═════ Given records

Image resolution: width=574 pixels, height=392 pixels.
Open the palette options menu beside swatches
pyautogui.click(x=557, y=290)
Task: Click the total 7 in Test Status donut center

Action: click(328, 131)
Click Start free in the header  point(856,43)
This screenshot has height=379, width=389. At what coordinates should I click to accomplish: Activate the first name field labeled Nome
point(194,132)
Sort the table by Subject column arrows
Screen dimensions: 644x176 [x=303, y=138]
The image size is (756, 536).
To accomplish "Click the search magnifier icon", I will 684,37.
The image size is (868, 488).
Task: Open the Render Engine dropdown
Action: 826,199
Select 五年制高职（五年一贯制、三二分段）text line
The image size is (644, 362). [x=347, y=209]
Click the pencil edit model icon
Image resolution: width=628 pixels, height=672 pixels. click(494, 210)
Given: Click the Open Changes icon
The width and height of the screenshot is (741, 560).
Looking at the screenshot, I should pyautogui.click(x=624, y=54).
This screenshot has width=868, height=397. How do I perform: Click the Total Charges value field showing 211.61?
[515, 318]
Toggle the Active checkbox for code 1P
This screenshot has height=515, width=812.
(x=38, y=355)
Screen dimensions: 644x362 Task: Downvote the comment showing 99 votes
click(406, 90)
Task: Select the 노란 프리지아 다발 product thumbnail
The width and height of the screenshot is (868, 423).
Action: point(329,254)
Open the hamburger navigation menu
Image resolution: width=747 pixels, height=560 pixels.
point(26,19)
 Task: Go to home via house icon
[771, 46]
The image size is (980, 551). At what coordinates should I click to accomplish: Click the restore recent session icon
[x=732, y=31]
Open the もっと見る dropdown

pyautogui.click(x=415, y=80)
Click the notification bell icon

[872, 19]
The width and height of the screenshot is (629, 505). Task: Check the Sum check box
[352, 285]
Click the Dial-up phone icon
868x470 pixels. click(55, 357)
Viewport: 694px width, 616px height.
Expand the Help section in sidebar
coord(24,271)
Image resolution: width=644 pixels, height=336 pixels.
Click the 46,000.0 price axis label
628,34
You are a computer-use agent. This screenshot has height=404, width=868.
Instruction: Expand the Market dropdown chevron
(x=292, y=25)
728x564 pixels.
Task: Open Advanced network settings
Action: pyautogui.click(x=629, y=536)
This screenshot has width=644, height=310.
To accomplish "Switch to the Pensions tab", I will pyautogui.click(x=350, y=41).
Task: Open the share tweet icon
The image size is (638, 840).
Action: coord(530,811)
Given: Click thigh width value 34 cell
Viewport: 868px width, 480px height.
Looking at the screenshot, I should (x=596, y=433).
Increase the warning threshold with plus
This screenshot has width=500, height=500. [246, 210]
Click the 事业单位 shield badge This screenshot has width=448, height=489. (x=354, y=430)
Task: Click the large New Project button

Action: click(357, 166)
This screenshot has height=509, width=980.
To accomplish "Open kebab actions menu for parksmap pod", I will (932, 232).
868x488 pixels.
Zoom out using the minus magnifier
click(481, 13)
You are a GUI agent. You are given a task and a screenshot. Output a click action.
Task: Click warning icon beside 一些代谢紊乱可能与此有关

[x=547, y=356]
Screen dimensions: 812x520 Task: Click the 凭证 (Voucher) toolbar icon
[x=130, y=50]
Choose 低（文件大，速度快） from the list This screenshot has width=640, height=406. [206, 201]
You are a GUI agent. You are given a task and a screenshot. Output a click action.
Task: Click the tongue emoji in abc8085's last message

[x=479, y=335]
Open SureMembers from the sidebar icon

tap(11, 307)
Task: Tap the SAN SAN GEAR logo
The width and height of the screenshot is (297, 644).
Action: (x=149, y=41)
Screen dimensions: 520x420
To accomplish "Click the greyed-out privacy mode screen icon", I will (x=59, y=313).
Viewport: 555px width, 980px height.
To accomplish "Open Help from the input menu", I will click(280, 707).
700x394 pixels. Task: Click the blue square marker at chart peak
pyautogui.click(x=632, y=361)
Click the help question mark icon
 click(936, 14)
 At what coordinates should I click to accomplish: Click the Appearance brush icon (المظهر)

══════════

Required task -> Repeat word for word the part of the data above that opens with the line containing "Task: Click the total" and closes with the line containing "Image resolution: width=628", including both of those lines.

Correct answer ->
Task: Click the total 7 in Test Status donut center

Action: click(328, 131)
Click Start free in the header  point(856,43)
This screenshot has height=379, width=389. At what coordinates should I click to accomplish: Activate the first name field labeled Nome
point(194,132)
Sort the table by Subject column arrows
Screen dimensions: 644x176 [x=303, y=138]
The image size is (756, 536).
To accomplish "Click the search magnifier icon", I will 684,37.
The image size is (868, 488).
Task: Open the Render Engine dropdown
Action: 826,199
Select 五年制高职（五年一贯制、三二分段）text line
The image size is (644, 362). [x=347, y=209]
Click the pencil edit model icon
Image resolution: width=628 pixels, height=672 pixels. click(494, 210)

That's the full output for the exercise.